Noob to SQL please help with my error message. Options

[delambo]

Hi all,

As stated I am a complete noob when it comes to SQL. I have created a table in my database and added fields to it. I have tried to create an address form and resulting database which I have put on my server to test.

The form can be found at http://www.sapsuk.com/address%20label%20to...ql%20server.htm and it links to test.php. After filling out the fields and clicking submit I get the error message

Error: You have an error in your SQL syntax; check the manual that corresponds to your MySQL server version for the right syntax to use near ''address label' (Name, House, HouseNo, Street, Town, County, Postcode, Number, S' at line 1

The code in http://www.sapsuk.com/address%20label%20to...ql%20server.htm is

CODE

<form name="labelform" action="test.php" method="post">
Name:
<input type="text" name="name" />
<br />
House name: <input type="text" name="house" /> and/or number: <input type="text" name="houseno" />
<br />
Street:
<input type="text" name="street" />
<br />
Town:
<input type="text" name="town" />
<br />
County:
<input type="text" name="county" />
<br />
Postcode:
<input type="text" name="postcode" />
<br />
Contact telephone number:
<input type="text" name="phone" />
<br />
Serial number (if known):
<input type="text" name="serial" />
<br />
<br />
Do you need to borrow radio keys from Southern Auto Probelm Solutions?
<br />
<br />
<input type="radio" name="keys" value="yes" /> Yes please, post some to me along with the postage labels.
<br />
<input type="radio" name="keys" value="no" /> No thanks, I have my own keys and will print my own labels.
<br />
<br />
<input type="submit" value="Submit" />

and the code in the resulting page at http://www.sapsuk.com/test.php is

CODE

<body>
<?php
$con = mysql_connect("localhost","REMOVED FOR MY SECURITY","ALSO REMOVED FOR MY SECURITY");
if (!$con)
  {
  die('Could not connect: ' . mysql_error());
  }

mysql_select_db("edczcrhp_tbp", $con);

$sql="INSERT INTO 'address label' (Name, House, HouseNo, Street, Town, County, Postcode, Number, Serial)
VALUES
('$_POST[name]','$_POST[house]','$_POST[houseno]','$_POST[street]','$_POST[town]','$_POST[county]',
'$_POST[postcode]','$_POST[phone]','$_POST[serial]')";

if (!mysql_query($sql,$con))
  {
  die('Error: ' . mysql_error());
  }
echo "1 record added";

mysql_close($con)
?>
</body>

Any ideas what might be going wrong here?

Thanks in advance.

This post has been edited by delambo: Mar 9 2010, 07:45 PM

[Brian Chandler]

Hi all,

As stated I am a complete noob when it comes to SQL. I have created a table in my database and added fields to it. I have tried to create an address form and resulting database which I have put on my server to test.
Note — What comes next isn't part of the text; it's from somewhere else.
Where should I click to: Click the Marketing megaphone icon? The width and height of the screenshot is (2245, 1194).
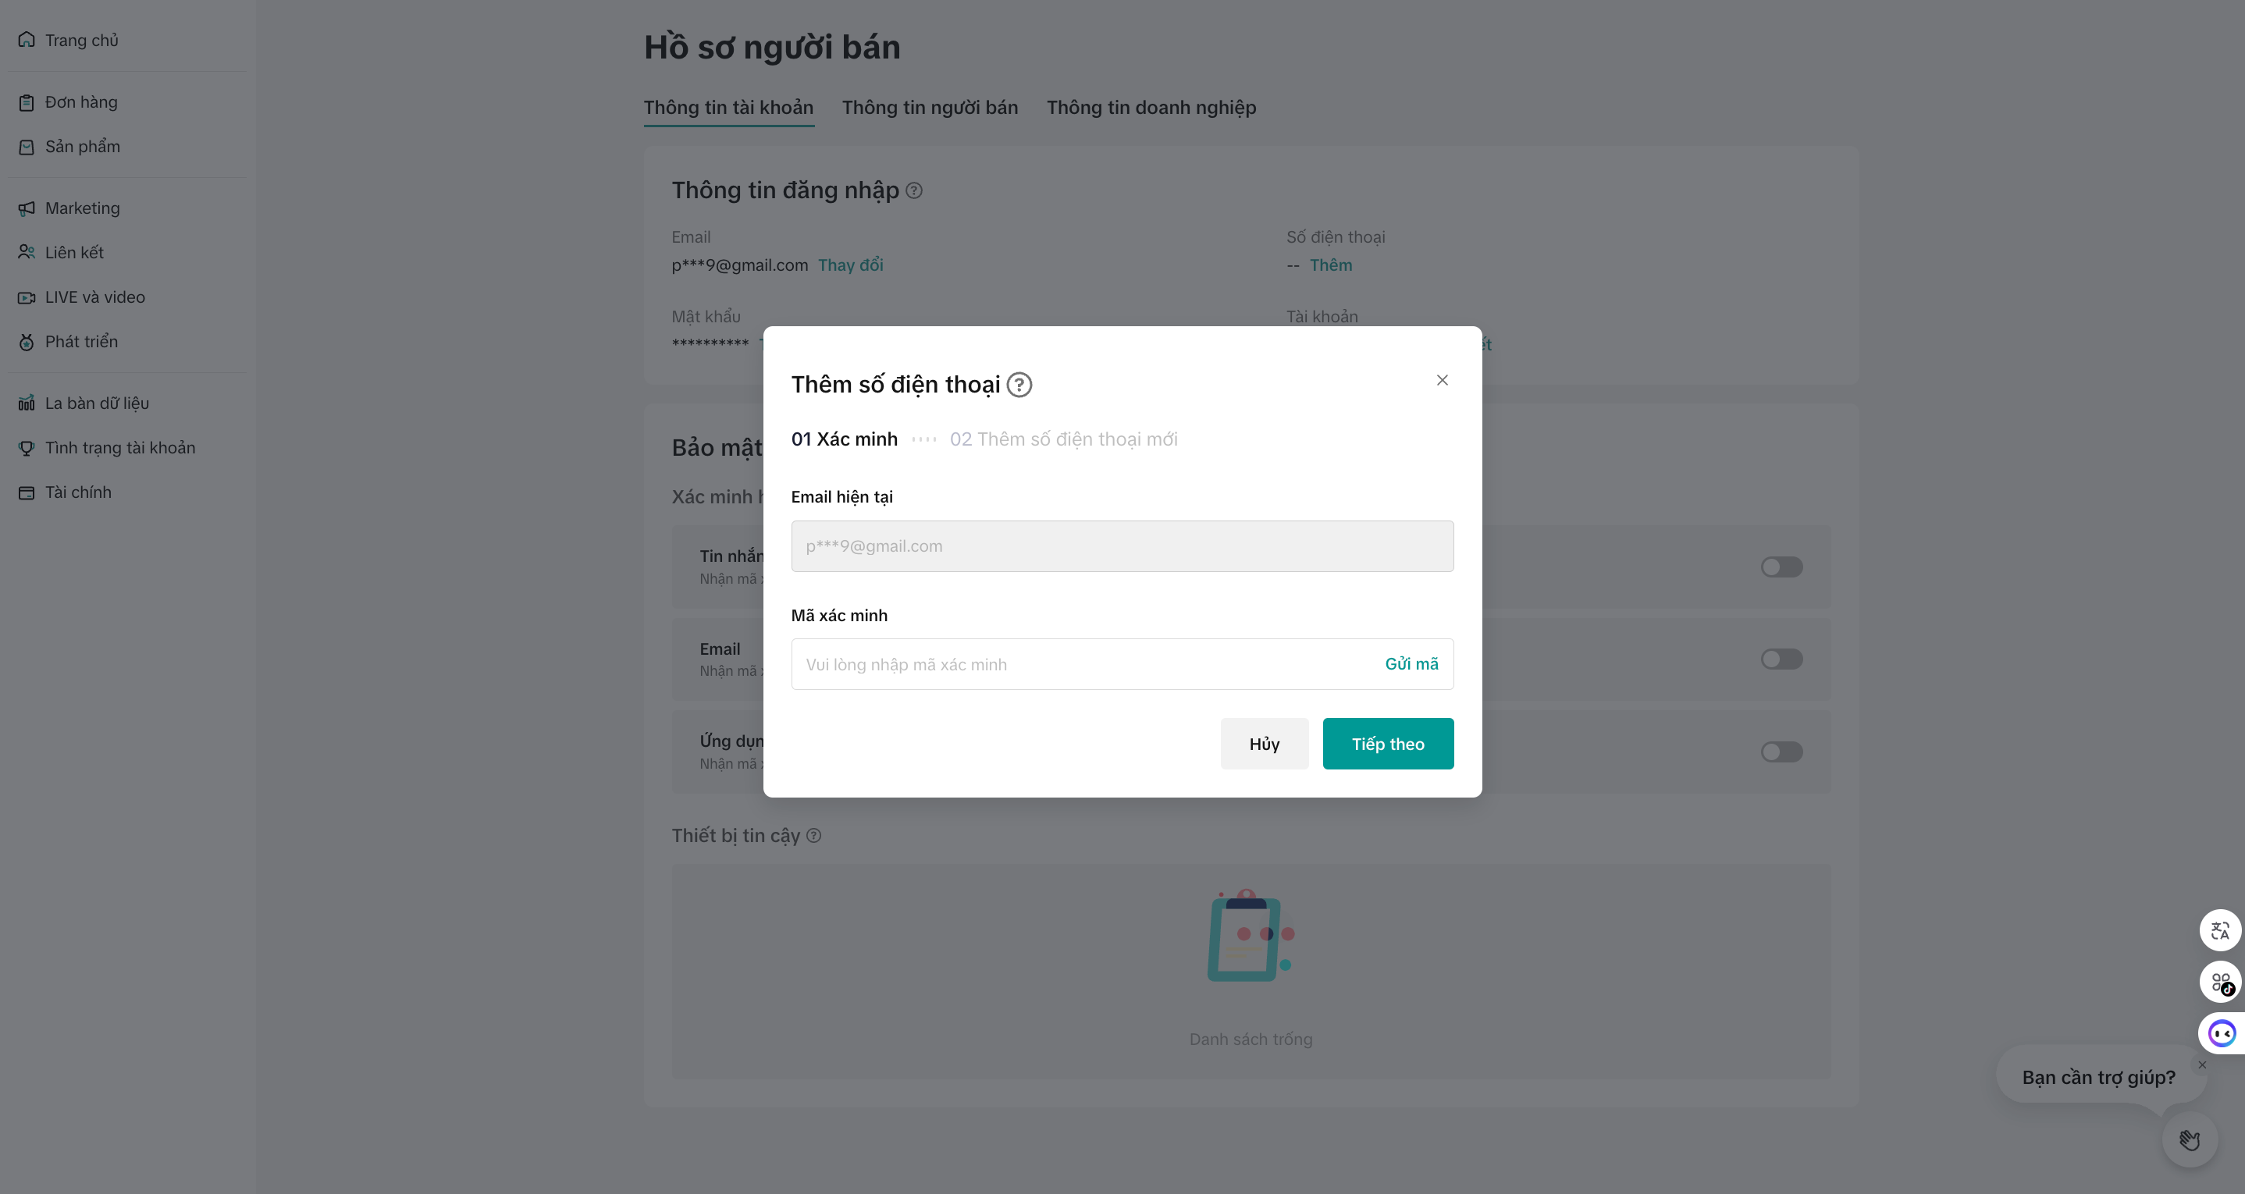click(x=27, y=208)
Sounds like a good start...

The form can be found at http://www.sapsuk.com/address%20label%20to...ql%20server.htm and it links to test.php. After filling out the fields and clicking submit I get the error message

Error: You have an error in your SQL syntax; check the manual that corresponds to your MySQL server version for the right syntax to use near ''address label' (Name, House, HouseNo, Street, Town, County, Postcode, Number, S' at line 1

Right. MySQL error messages are frustratingly unhelpful. <rant>But see how happy the Marketing Department must be! In the old days, the message might have been "Syntax error near 'address..." Now the error message is warm, human, sympathetic, etc. It addresses the user as a person, tells them what to do ("consult the manual" indeed, as if programmers were as stupid as Marketing Experts)...<enough rant>

But anyway, you can see which mysql query has the problem. First thing is to check _exactly_ what string is being given to MySQL. So before the call to mysql_query($sql,$con), put echo "<p><tt>$sql</tt>" (or similar, but tt helps to make things like this stand out, and aids real checking, because for example commas and full-stops (periods) are distinct).

You seem to have a table name ("address label") including spaces... is this really possible? I think it's a very bad idea, even if it isn't the problem; use _ to separate words if you like. Then you don't need to quote table names in general. (And anyway, aren't table names supposed to be quoted with "back-ticks"? (` : see how this is indistinguishable in a typical proportional font))

Hope this helps... and:

CODE

<body>
<?php

$sql="INSERT INTO 'address label' (Name, House, HouseNo, Street, Town, County, Postcode, Number, Serial)
VALUES
('$_POST[name]','$_POST[house]','$_POST[houseno]','$_POST[street]','$_POST[town]','$_POST[county]',
'$_POST[postcode]','$_POST[phone]','$_POST[serial]')";

This is Very Bad. You should never copy user input directly to an SQL statement. Suppose the text someone submits as the value of $_POST['serial'] is the following:

NULL); DROP TABLE `address label`; SELECT abs('

When that gets spliced into the middle of your query, the outsider has magically gained access to your database, and deleted it.

Check each $_POST arg is what you expected, and escape the strings you write into the database fields using this function:
http://jp2.php.net/manual/en/function.mysq...cape-string.php

Finally: you should quote array indices: $_POST['serial']. In early versions it wasn't necessary, but the PHP manual warns that it may become essential at some stage, because of the clash with constants (serial being a constant value, like 1567, not the string of 6 characters).

HTH

This post has been edited by Brian Chandler: Mar 10 2010, 04:06 AM

[delambo]

Hi,

Thanks for the reply, I renamed the table address_label and dropped the 's and it all works fin now. I am only experimenting right now having no experience with sql amd only some experience with php. I am happy the table works now and I understand the basics.

I have read a little about sql injection and I guess this is what you are talking about with NULL); DROP TABLE `address label`; SELECT abs('

I could only find info from hackers on how to hack databases but couldn't find any reading on how to combat it other than speak to your webmaster!! I guess I better get reading!

Cheers.

This post has been edited by delambo: Mar 12 2010, 12:15 PM